→ Zu lesender Text
..........

Gerhard Schubert erhöht die Wettbewerbsfähigkeit seiner Maschinen und bleibt trotzdem in Deutschland
„Ich habe eine soziale Verantwortung“

Gerhard Schubert freut sich auf die Interpack, auf die Gespräche mit Kunden und die Fachsimpelei mit Kollegen. Außerdem wird der schwäbische Tüftler wieder jede Menge Neuigkeiten im Gepäck haben, wenn er Ende April Richtung Düsseldorf aufbricht. dei besuchte den geschäftsführenden Gesellschafter der Gerhard Schubert GmbH in Crailsheim und sprach mit ihm über den internationalen Wettbewerbsdruck, den automatischen Werkzeugwechsel, die Kunst des Ultraschallversiegelns und über die Freude am Weiterarbeiten jenseits des Renteneintrittsalters.

dei: Herr Schubert, 2007 war eines der besten Jahre für Ihr Unternehmen. Sie konnten den Umsatz um 16 % auf 118 Mio. Euro steigern. Wann werden Sie die 200 Mio. Euro erreichen?

Schubert: Nun mal langsam. Es wäre falsch, sich auf diesem Erfolg auszuruhen und damit zu rechnen, dass wir den Umsatz fortlaufend in dieser Höhe steigern können. Unter anderem deshalb planen wir für 2008 ganz bescheiden einen Umsatz von 120 Mio. Euro. Allerdings habe ich das Ziel, den Markt für Schubert-Maschinen langfristig zu vergrößern. Deshalb stehen die Produktionskosten pro Maschine gerade auf dem Prüfstand.
dei: Bisher sagten Sie immer, Qualität sei die preisgünstigste Lösung.
Schubert: Das stimmt auch. Die Senkung der Produktionskosten bedeutet nicht automatisch eine Senkung der Qualität. Etwa 60 % der Produktionskosten für eine Schubert-Maschine entfallen auf den Zukauf und die Herstellung von Maschinenteilen. Die Hälfte dieses Kostenblocks brauchen wir für Standardkomponenten, das heißt für Maschinenteile, die serienmäßig in jeder Maschine vorhanden sind. An diesen Kosten kann ich nichts mehr machen, die sind ausgereizt. Interessant ist die andere Hälfte dieses Kostenblocks, die durch kundenspezifische Maschinenkomponenten verursacht wird. An erster Stelle stehen hier die Konstruktion und der Bau der Werkzeuge. Unsere Konstrukteure haben nun den Auftrag, die verschiedenen Werkzeuge funktionsbezogen zu analysieren und zu prüfen, wie man diese kundenspezifischen Funktionalitäten in Normteilen abbilden kann. Durch den Einsatz dieser Normteile möchte ich die Werkzeugkosten um 50 % senken. Das heißt für unsere Kunden, dass die Maschinen um 25 % billiger werden.

..........

→ Arbeitsaufträge
A – Beantworten Sie zum Interview mit Gerhard Schubert die folgenden Fragen:
(i) Auf welchen Betrag stieg der Umsatz des Unternehmens im Jahr 2007?
(ii) Welchen Umsatz plant das Unternehmen für 2008?
(iii) Um wie viel Prozent sollen die Werkzeugkosten durch den Einsatz von Normteilen sinken?
B – Geben Sie aus dem Interview mit Gerhard Schubert den Abschnitt wortgetreu wieder, der mit „Gerhard Schubert freut“ beginnt und mit „Mio. Euro erreichen?“ endet.
C – Schreiben Sie das Interview mit Gerhard Schubert über die Wettbewerbsfähigkeit seiner Maschinen im Anschluss an den letzten gezeigten Satz weiter.

..........

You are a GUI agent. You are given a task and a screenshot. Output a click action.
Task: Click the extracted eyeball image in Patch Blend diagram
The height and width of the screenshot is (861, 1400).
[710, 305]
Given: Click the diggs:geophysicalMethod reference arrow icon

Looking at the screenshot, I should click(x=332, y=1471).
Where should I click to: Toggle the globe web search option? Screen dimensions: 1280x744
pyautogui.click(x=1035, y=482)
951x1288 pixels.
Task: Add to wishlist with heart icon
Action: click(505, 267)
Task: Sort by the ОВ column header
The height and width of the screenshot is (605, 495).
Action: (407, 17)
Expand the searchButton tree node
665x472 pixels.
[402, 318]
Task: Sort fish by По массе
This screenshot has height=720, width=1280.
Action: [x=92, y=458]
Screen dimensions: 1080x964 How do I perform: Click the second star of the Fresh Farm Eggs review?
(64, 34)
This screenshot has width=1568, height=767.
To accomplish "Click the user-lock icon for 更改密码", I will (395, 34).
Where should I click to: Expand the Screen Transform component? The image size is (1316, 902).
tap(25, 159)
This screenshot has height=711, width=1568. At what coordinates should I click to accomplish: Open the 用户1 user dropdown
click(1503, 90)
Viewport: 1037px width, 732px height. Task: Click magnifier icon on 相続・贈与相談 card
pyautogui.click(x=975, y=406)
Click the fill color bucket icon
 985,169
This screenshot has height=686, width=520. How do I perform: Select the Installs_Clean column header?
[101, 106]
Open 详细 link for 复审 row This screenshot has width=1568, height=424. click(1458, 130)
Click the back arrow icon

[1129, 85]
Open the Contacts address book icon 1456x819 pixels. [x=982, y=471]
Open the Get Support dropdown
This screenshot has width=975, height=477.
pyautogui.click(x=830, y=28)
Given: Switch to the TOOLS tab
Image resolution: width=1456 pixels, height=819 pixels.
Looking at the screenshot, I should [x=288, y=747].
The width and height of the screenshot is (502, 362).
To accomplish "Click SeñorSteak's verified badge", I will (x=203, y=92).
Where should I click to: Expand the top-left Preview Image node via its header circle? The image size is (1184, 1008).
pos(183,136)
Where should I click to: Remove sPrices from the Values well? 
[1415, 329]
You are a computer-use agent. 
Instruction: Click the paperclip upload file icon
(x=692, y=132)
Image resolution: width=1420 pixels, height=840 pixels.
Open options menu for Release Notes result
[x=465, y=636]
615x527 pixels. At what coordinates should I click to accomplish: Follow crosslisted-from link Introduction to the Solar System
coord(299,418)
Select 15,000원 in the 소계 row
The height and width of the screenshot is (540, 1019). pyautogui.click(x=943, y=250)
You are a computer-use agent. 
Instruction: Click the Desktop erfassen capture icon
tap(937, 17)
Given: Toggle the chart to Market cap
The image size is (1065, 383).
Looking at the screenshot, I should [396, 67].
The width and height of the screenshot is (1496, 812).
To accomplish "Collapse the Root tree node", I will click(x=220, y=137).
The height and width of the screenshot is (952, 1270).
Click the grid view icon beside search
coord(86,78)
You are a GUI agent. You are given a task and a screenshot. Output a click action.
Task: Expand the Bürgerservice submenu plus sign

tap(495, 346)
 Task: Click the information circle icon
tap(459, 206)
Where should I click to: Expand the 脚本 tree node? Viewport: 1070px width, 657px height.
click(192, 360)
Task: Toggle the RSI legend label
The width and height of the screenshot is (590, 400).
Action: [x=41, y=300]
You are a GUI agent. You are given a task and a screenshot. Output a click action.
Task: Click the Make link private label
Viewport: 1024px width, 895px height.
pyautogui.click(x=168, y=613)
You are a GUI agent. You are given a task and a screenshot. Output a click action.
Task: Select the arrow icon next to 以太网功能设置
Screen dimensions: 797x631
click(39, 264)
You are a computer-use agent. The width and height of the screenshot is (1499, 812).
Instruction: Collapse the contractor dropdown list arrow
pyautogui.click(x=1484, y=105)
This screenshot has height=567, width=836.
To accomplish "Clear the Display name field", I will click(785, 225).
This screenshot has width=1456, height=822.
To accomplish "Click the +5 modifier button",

..........

→ Ergebnisse je Aufgabe
A –
(i) Auf 118 Mio. Euro.
(ii) 120 Mio. Euro.
(iii) Um 50 %.

B –
Gerhard Schubert freut sich auf die Interpack, auf die Gespräche mit Kunden und die Fachsimpelei mit Kollegen. Außerdem wird der schwäbische Tüftler wieder jede Menge Neuigkeiten im Gepäck haben, wenn er Ende April Richtung Düsseldorf aufbricht. dei besuchte den geschäftsführenden Gesellschafter der Gerhard Schubert GmbH in Crailsheim und sprach mit ihm über den internationalen Wettbewerbsdruck, den automatischen Werkzeugwechsel, die Kunst des Ultraschallversiegelns und über die Freude am Weiterarbeiten jenseits des Renteneintrittsalters.

dei: Herr Schubert, 2007 war eines der besten Jahre für Ihr Unternehmen. Sie konnten den Umsatz um 16 % auf 118 Mio. Euro steigern. Wann werden Sie die 200 Mio. Euro erreichen?

C –
dei: Und den Einspareffekt werden Sie im vollen Umfang an Ihre Kunden weitergeben?
Schubert: Ja. Denn wenn eine TLM-Verpackungsmaschine um 25 % billiger wird, rentiert sie sich schneller. Damit wird sie auch für solche Unternehmen interessant, die heute aus Kostengründen noch per Hand abpacken, die also bisher nicht unsere Kunden sind.
dei: Ein anderer Weg, die Kosten zu senken, ist die Verlagerung der Produktion nach Asien oder Osteuropa. Was halten Sie davon?
Schubert: Das wäre sicherlich der einfachste Weg, der aber nur bei Standardkomponenten möglich ist, weil ich den Bedarf an diesen Teilen langfristig planen kann. Bei Sonderkomponenten wie Werkzeugen geht das aufgrund der sich verlängernden Lieferzeiten nicht.
dei: Also wann werden Sie die ersten Standardkomponenten in China fertigen lassen?
Schubert: Wenn andere Hersteller das auch machen.
dei: Das tun sie bereits.
Schubert: Nicht so richtig. Denn viele Verpackungsmaschinenhersteller sind mit der Qualität, die aus China kommt, nicht zufrieden.
dei: Was spricht Ihrer Meinung nach für den Produktionsstandort Deutschland?
Schubert: Deutschland hat das Problem, dass es hier zu viele Leute gibt, die leben können ohne zu arbeiten; Menschen also, die ihr Geld für sich arbeiten lassen. Das schafft Armut. Ich habe als Unternehmer auch eine soziale Verantwortung. Diese besteht unter anderem darin, auch für Menschen mit geringer Qualifikation Arbeitsplätze zu schaffen. Außerdem bin ich davon überzeugt, dass es auch in Deutschland möglich ist, attraktive, weltmarktfähige Verpackungsmaschinen zu bauen. Sollte das irgendwann nicht mehr so sein, würde ich aufhören Maschinen zu bauen und nur noch mit ihnen handeln.
dei: Belegen die umfangreichen Bauarbeiten auf Ihrem Firmengelände, dass Sie langfristig auf den Standort Crailsheim setzen?
Schubert: Das ist so. Hier arbeiten 610 Menschen. Sie sind motiviert und leistungsbereit, mit ihnen ist weiteres Wachstum möglich. Aber es fehlt an Platz für die Maschinenmontage. Deshalb erweitern wir die Montagehalle im Werk 2 um 7000 m2.
dei: Wir haben jetzt viel über Wachstum gesprochen. In welchen Branchen sehen Sie denn Wachstumsmöglichkeiten?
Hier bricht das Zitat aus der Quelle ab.